Pourquoi « Glières » ?

La Résistance s’organise tôt en Haute-Savoie. Plusieurs raisons à cela :

  • Elle se trouve en zone libre jusqu’en novembre 1942.

  • Elle a une frontière avec la Suisse, ce qui lui donne une fenêtre ouverte vers les Alliés.

  • Sa population refuse la collaboration.

  • L’engagement des hommes du 27ème BCA.

  • L’implication des Républicains Espagnols qui désertent les C.T.E. (Compagnies de Travailleurs Etrangers) pour rejoindre les Maquis dès le mois de juin 1942.

  • L’occupation italienne de la mi-novembre 1942 au 8 septembre 1943.

Tout commence à l’Auberge du Lyonnais. Dès 1940, c’est le lieu de rencontre de tous ceux qui refusent la défaite. Là se concertent les leaders syndicaux et politiques, les personnalités civiles, notamment de l’enseignement, de l’administration, des notaires, architectes, etc.

Les mouvements de Résistance s’y implantent comme le « Coq Enchaîné ».

Le comte François de Menthon établit une cellule du Mouvement de Résistance « Combat ».

L’Auberge du Lyonnais est la plaque tournante de la Résistance : distribution de tracts, diffusion de la presse clandestine, etc. La cuisine même sert de salle de réunion.

La Résistance Espagnole fixe son P.C. dans cet établissement le 1er juin 1942 avec l’aide inconditionnelle des aubergistes Jean-Marie et Flora Saulnier.

C’est dans ce contexte que les Résistants Espagnols vont se trouver impliqués dans tous les événements de la Résistance et figurer aussi parmi les premiers soldats de l’Armée Secrète dans le cadre du mouvement « Combat ».

Dès le printemps 1943, avec la création du STO, l’afflux des jeunes Réfractaires vers la Haute-Savoie, crée une situation imprévue. Les anciens officiers du 27e BCA entrés dans la clandestinité prennent le commandement de l’AS en mars 1943. Très vite, ils doivent faire le constat qu’en Haute-Savoie, il y a un nombre important de maquisards mais ils n’ont pas d’armes.

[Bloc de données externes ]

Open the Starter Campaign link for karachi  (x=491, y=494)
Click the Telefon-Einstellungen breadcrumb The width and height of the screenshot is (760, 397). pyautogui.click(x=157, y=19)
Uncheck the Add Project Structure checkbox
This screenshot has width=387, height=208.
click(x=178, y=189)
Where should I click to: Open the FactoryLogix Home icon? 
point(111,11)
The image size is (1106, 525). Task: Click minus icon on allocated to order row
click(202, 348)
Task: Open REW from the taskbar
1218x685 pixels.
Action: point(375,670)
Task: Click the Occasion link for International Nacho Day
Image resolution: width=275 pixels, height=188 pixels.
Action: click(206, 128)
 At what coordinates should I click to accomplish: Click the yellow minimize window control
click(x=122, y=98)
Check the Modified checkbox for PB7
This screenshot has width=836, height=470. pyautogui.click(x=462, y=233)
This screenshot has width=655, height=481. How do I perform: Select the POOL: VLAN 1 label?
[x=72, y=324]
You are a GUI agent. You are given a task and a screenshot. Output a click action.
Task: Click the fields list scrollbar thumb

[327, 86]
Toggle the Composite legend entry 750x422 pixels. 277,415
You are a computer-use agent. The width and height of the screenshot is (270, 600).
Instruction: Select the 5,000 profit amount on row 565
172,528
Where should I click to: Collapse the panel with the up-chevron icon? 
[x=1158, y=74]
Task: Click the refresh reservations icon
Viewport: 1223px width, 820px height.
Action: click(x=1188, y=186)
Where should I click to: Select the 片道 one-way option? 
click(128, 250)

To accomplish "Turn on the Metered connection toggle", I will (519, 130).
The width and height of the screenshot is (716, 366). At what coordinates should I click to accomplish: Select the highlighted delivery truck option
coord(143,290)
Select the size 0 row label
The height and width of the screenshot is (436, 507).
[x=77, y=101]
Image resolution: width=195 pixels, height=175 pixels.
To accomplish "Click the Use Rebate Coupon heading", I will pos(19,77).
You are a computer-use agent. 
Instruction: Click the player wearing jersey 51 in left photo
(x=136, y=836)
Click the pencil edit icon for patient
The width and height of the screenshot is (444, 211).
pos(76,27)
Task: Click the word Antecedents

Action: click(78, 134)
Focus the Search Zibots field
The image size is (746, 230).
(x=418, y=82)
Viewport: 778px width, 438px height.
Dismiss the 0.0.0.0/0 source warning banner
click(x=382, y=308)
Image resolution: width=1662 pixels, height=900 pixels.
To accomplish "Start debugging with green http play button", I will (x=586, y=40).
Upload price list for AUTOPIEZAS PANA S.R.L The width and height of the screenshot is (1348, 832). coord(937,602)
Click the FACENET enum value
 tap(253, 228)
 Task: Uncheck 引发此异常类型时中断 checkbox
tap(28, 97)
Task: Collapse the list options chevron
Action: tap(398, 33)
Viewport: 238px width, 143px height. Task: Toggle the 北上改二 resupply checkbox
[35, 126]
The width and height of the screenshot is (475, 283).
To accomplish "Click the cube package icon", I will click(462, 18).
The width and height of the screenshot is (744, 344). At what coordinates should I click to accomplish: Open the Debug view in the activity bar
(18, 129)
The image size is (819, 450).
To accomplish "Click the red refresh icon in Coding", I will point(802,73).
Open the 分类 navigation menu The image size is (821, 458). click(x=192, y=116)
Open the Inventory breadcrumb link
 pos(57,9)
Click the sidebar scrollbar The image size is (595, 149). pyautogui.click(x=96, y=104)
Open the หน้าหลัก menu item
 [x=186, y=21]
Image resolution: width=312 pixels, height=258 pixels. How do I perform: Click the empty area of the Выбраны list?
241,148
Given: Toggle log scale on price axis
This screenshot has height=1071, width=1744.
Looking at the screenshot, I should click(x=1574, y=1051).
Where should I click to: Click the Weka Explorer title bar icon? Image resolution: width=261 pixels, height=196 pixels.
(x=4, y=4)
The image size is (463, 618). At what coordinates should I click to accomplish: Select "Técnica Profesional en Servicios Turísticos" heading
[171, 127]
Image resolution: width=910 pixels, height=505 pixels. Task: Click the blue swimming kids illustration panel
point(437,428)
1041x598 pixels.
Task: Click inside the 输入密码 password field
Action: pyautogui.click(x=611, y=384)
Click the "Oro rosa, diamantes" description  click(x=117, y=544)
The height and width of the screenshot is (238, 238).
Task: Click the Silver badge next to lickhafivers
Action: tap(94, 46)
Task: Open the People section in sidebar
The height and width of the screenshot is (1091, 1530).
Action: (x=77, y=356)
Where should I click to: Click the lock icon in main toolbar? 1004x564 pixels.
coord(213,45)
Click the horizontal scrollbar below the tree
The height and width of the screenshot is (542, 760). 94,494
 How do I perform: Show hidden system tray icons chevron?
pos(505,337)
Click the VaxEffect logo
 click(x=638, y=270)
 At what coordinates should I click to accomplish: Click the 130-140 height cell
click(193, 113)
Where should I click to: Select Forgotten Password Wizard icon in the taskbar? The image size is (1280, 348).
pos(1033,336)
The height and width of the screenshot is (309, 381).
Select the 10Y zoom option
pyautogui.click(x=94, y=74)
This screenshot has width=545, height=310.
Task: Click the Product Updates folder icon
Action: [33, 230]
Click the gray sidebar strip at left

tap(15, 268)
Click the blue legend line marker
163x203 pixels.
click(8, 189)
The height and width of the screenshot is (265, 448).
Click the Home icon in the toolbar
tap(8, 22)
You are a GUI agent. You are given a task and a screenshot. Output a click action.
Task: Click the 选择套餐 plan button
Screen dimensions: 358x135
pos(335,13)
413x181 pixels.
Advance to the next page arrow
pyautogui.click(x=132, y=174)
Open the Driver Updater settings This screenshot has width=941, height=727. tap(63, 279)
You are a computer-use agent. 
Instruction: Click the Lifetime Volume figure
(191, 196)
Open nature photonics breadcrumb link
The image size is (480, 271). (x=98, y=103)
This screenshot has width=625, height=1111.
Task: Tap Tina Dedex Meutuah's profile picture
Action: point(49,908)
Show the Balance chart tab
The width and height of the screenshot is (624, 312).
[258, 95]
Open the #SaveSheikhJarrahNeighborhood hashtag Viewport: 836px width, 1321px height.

Dans ce contexte, le commandant Vallette d’Osia fait parvenir à Londres au début du mois de septembre 1943, un rapport étayé par l’affirmation qu’en Haute-Savoie, il y a 2500 hommes prêts à se battre, mais ils n’ont pas d’armes.

Ce rapport fait mouche et aussitôt, une mission Interalliée (mission Musc) est envoyée pour vérifier la situation réelle, la capacité des Maquis et évaluer les besoins en armes. En quelques jours, cette mission fait le tour des Maquis et rentre à Londres avec avis favorable.

Immédiatement, elle est de nouveau envoyée en Haute-Savoie, cette fois avec mission d’aider à l’organisation des Maquis et répertorier les sites propices aux parachutages proposés par la Résistance.

Cette Mission est reçue à l’Auberge du Lyonnais où elle devait s’installer mais, pour des raisons de sécurité, Jean-Marie Saulnier la conduit à la pension « Le Mont-Fleuri » à Albigny, tenue par sa mère, madame Cerille Saulnier, lieu plus discret et loin du centre d’Annecy à l’époque.

Après la mort de Jean Moulin (Président du C.N.R. -Comité National de la Résistance) sous la torture, début de juillet 1943, l’Etat-major de la Résistance décide de changer tous les indicatifs concernant les terrains de parachutage par mesure de sécurité.

Dans cette réorganisation, Richard Andrés qui a pris beaucoup d’importance avec les Maquisards Espagnols et leur leader Miguel Vera, est nommé à la tête du Service Atterrissage et Parachutage (SAP).

Ce Service comprend la coordination avec l’Angleterre par message radio.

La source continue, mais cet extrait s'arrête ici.